Dataset entries:
____________________
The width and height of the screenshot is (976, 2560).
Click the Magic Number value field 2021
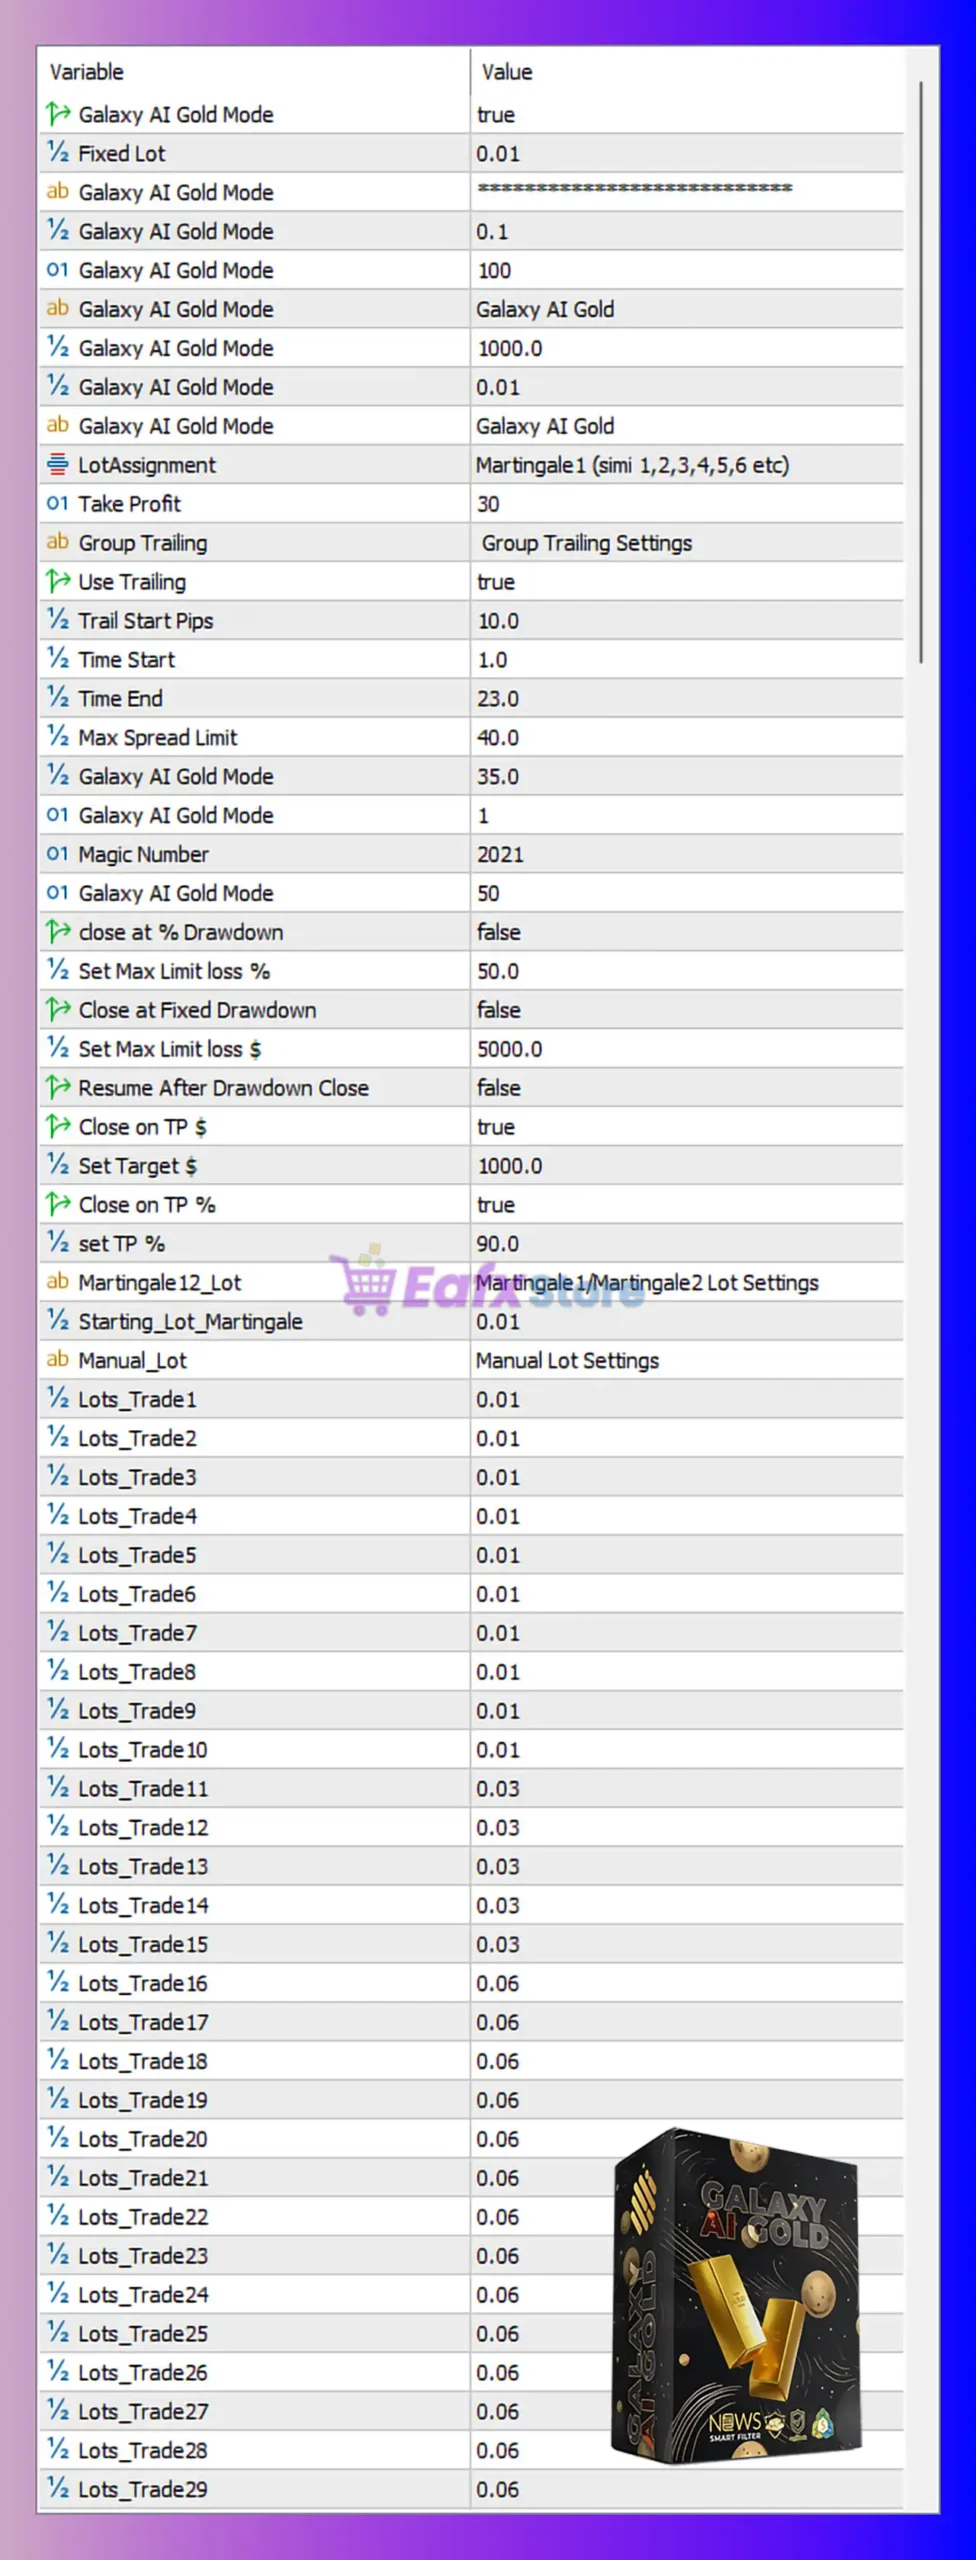pyautogui.click(x=500, y=854)
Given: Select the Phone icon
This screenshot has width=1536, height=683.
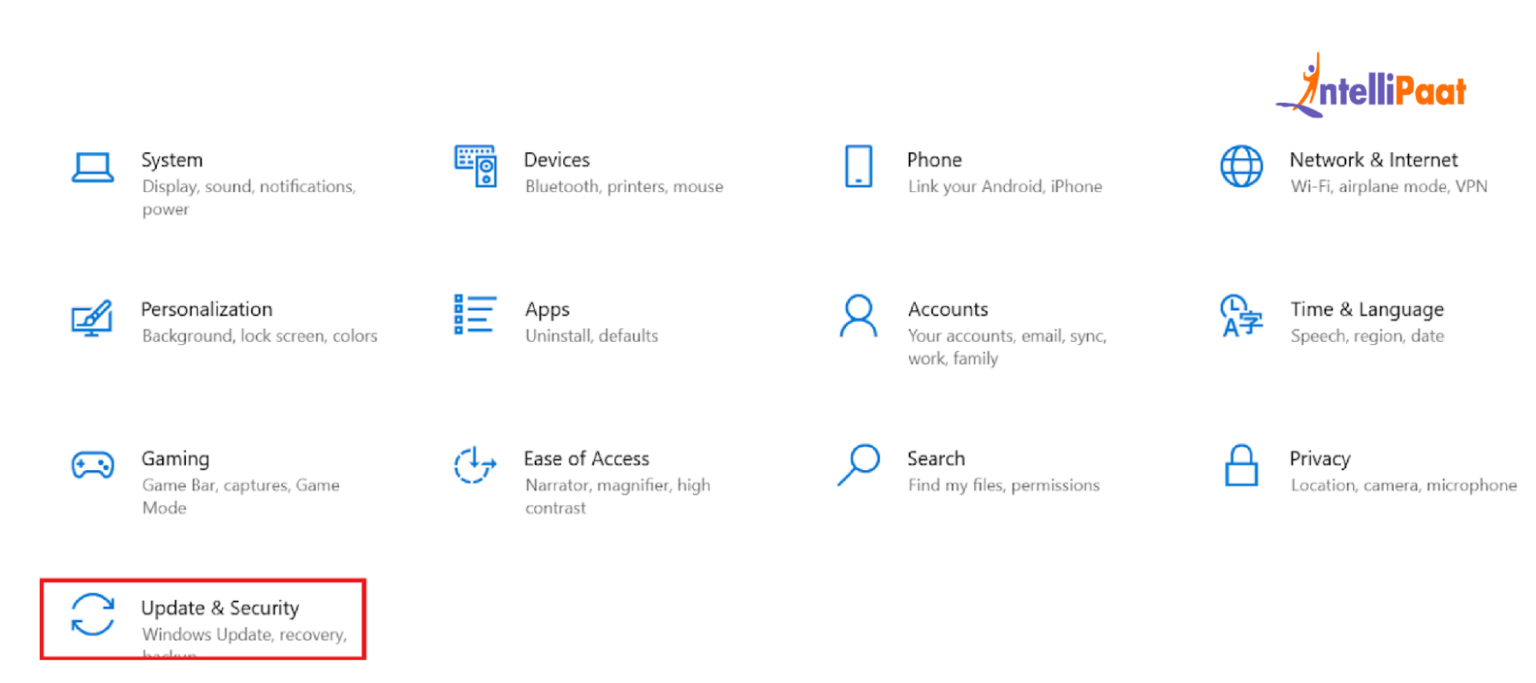Looking at the screenshot, I should (x=858, y=166).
____________________
Required work →
Leave the pictures out and print the records above exactly as they stand.

Answer space →
The width and height of the screenshot is (976, 2560).
Click the Magic Number value field 2021
pyautogui.click(x=500, y=854)
Given: Select the Phone icon
This screenshot has width=1536, height=683.
Looking at the screenshot, I should (x=858, y=166).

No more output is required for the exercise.